*** TEXT EXCERPT Section Begins ***

When your cat sees a stranger, does he come and snuggle close or hiss and run away?
Whether a feline friend is a lap cat or a claws-out kitty is largely affected by their socialization as young kittens. But at least part of cats' friendliness may be in their genes. And the widespread practice of spaying or neutering cats before they are adopted may be inadvertently selecting for aloof cats, by ensuring the friendliest animals don't reproduce, one researcher says.
"The very cats that are the friendliest and the ones that don't do much hunting are the very ones we are told we should be neutering," said John Bradshaw, an anthrozoologist at the University of Bristol in England, and the author of "Cat Sense: How the New Feline Science Can Make You a Better Friend to Your Pet" (Basic Books, 2013).
But not everyone is convinced.
Domestic and feral cats are genetically indistinguishable, so spay/neuter programs are unlikely to nudge the gene pool one way or the other, said Carlos Driscoll, a University of Oxford biologist who is studying the genome of the wildcat from which the domestic cat emerged at the National Institutes of Health in Bethesda, Md.
Subtle differences
Domestic cats arose from a subspecies of cat called Felis silvestris lybica between 10,000 and 20,000 years ago in the Near East or North Africa. But the genetic differences between this wildcat ancestor and its tamer offshoot are very subtle: Wild cats and domestic cats look alike and are able to mate with one another, Driscoll said.
Just 10 to 20 gene changes may be responsible for domestication in the tame cats, though scientists don't know which ones.
Because so few genes are associated with domestication, spay and neuter policies that ensure the friendliest cats don't reproduce could be "pushing domestication backward" to a noticeable degree in the next 50 to 100 years, Bradshaw told LiveScience.
Selecting for less-friendly cats?
To support that notion, Bradshaw conducted a simple test of cat personality in Southampton, England: He had strangers enter the houses of kittens in the area, try to pick up and stroke the cats, and then watched the kitties purr or hide.

*** TEXT EXCERPT Section Ends ***
*** RECORDED DATA Section Begins ***

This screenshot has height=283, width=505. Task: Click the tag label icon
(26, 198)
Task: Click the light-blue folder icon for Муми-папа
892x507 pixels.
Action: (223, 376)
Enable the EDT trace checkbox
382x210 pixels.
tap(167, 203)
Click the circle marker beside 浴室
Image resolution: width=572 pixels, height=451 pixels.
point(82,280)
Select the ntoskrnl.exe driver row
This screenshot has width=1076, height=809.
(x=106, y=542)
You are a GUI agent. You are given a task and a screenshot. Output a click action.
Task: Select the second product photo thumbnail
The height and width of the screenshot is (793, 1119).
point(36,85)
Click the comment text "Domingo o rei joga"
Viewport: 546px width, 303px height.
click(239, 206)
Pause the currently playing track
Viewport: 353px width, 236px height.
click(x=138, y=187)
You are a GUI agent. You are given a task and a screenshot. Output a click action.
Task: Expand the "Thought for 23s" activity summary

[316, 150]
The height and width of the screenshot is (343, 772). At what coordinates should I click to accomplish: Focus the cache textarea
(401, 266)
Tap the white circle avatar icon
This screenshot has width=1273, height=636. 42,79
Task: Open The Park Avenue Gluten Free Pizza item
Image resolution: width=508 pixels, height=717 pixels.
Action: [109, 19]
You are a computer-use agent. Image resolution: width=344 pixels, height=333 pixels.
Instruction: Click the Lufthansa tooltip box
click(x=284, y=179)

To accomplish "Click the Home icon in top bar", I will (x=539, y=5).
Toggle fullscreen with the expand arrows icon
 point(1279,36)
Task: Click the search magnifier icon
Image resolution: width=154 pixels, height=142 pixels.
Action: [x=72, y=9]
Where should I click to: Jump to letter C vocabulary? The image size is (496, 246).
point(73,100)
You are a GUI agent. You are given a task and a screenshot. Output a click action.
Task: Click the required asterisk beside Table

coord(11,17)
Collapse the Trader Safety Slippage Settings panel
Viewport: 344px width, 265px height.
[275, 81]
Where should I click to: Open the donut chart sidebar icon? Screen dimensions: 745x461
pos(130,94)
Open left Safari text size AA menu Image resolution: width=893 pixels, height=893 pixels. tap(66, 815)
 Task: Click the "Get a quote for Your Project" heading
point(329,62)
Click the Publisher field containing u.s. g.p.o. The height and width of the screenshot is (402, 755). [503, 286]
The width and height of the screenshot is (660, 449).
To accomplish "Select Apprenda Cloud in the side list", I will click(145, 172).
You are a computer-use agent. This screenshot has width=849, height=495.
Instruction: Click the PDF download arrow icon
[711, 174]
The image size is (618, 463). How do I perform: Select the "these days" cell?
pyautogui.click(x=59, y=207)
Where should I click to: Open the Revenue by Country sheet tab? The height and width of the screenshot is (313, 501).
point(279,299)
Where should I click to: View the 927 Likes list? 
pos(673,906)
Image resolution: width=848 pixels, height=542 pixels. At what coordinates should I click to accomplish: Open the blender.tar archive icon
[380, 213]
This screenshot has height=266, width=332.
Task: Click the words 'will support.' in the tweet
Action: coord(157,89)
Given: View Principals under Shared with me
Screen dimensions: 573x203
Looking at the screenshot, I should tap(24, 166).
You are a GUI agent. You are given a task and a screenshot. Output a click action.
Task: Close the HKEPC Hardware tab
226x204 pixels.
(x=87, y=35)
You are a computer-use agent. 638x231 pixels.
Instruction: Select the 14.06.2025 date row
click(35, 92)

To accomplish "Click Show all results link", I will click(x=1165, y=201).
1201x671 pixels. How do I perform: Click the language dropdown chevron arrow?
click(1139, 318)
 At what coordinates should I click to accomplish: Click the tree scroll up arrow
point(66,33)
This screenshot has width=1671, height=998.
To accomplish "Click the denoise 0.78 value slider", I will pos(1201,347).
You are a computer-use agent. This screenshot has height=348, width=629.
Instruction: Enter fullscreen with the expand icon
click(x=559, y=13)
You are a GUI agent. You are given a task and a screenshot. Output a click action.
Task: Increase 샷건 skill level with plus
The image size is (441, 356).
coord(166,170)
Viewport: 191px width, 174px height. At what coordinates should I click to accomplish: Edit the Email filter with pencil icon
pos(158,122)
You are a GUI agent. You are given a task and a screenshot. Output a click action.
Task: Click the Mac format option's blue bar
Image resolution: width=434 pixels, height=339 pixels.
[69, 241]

*** RECORDED DATA Section Ends ***

:: INSTRUCTIONS ::
1) In the article on cat friendliness and neutering, which wildcat subspecies did domestic cats arise from?
2) Pick up the article on cat friendliness and neutering after its last sentence and keep writing it.

:: RESPONSES FOR EACH TASK ::
1) Felis silvestris lybica.

2)
In an area where spaying and neutering rates were highest -- more than 98 percent -- kitties tended to be a bit more skittish around strangers, possibly because they have to "import" their fluffy friends since their own pals aren't able to reproduce. Less-affluent areas had bolder, friendlier cats.
"What we suggest is people [in affluent areas] are getting kittens in from the countryside from feral cats that are a little bit wilder," or from a few feral females and just a few tomcats that are "living in the shadows," Bradshaw said.
Therefore, intensive spay and neuter programs may be artificially selecting for the less-tame cats, he said.
"Neutering is -- in terms of biology, in terms of population dynamics -- a mortality factor," Bradshaw said. "If you neuter, you've removed its genes from the pools, so when you look at the next population, you have to rule it out."
The study has a few caveats: It hasn't been published in a peer-reviewed journal, and the team only looked at about 70 cats in all.
Other solutions
And even if the findings are borne out, Bradshaw isn't suggesting a return to the old days, when cats mated freely and the unwanted kittens were tossed in a sack and drowned.
Cats kill billions of animals a year, so cities rightly want to keep feral-cat colonies in check. But if that's cities' aim, Bradshaw said, they should find the ultimate source of the problem: food.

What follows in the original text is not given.